V&A Dundee set to open new video game exhibition this weekend
Visitors will be able to from rarely-seen sketches and notebooks as well as storyboards, musical scores and computer codes.
V&A Dundee opens its next major exhibition, Videogames: Design/Play/Disrupt, this weekend.
Videogames: Design/Play/Disrupt celebrates and explores the cultural importance of videogames.
It reveals how they are designed, how they are confronting issues such as politics, race and gender, and how the future of videogames is being shaped by huge online communities, as well as tiny independent studios and collectives around the world.
The exhibition focuses on major shifts since the mid-2000s, when changing technology – from mobile phones to increasing internet speeds – transformed how games are designed, discussed and played.
The new exhibition runs from 20 April to 8 September.
Philip Long, Director of V&A Dundee, said: “We are delighted to be opening our next major exhibition, Videogames: Design/Play/Disrupt, this weekend. This is a very exciting show for anyone with an interest in art, creativity and design, as well as makers and players of videogames.

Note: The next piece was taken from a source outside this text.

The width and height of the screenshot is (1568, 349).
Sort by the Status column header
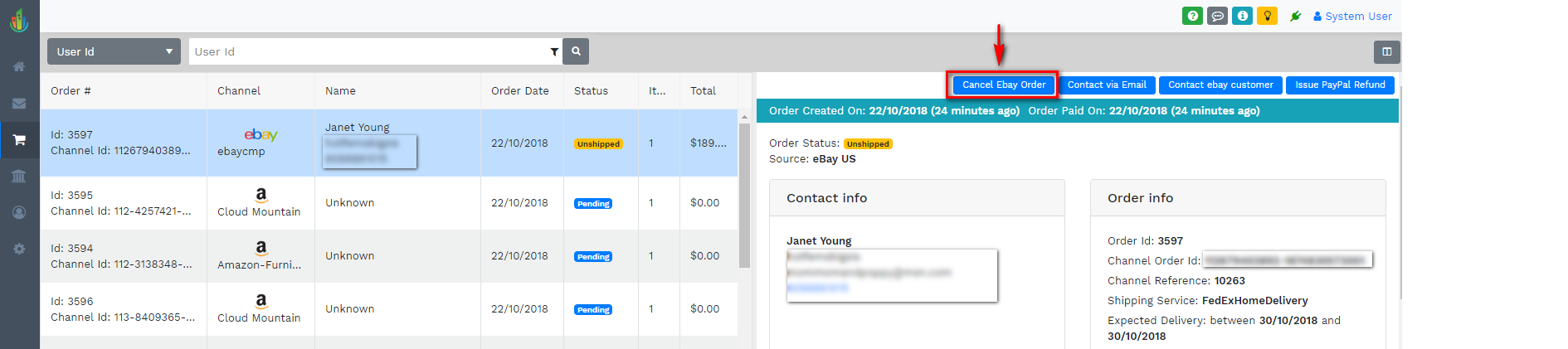point(591,90)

“As you walk through this exhibition you get to see how a game is designed, from the earliest sketch right through to the online communities and independent designers that are reshaping the future of gaming.
“At V&A Dundee we want to present the very highest quality exhibitions, and having such wonderful exhibition galleries enables us to create immersive, beautifully designed experiences that are really thrilling for visitors.”
Marie Foulston, lead exhibition curator and V&A Curator of Videogames, said: “It’s hugely exciting to see this new iteration of Videogames: Design/Play/Disrupt open at V&A Dundee this week, in a city which continues to have such a profound impact on videogame design and culture.
“This exhibition opens up the design and culture of contemporary game design and culture in radical new ways. It celebrates groundbreaking work from a period of time that has been defined by a democratisation of both the means to make and to play games.
“Whether you come as a local game designer, a seasoned player, or are simply creatively curious, I hope you leave feeling inspired and with a greater understanding of and appreciation for one of the most fascinating mediums of our time.”
To accompany the exhibition, the museum has commissioned a new videogame that will soon be available to play on V&A Dundee’s website. Plaything is a joyous and intimate web-based game being created by Will Anderson and Niall Tessier-Lavigne, which will allow you to create a character in your browser, a beautifully hand-crafted creature that grows with you.
Visitors will able to play the game, and find out more about the process of bringing a videogame to life, at a free Family Design Day on Saturday 8 June. The game’s development has been supported by InGAME, a games innovation partnership led by Abertay University.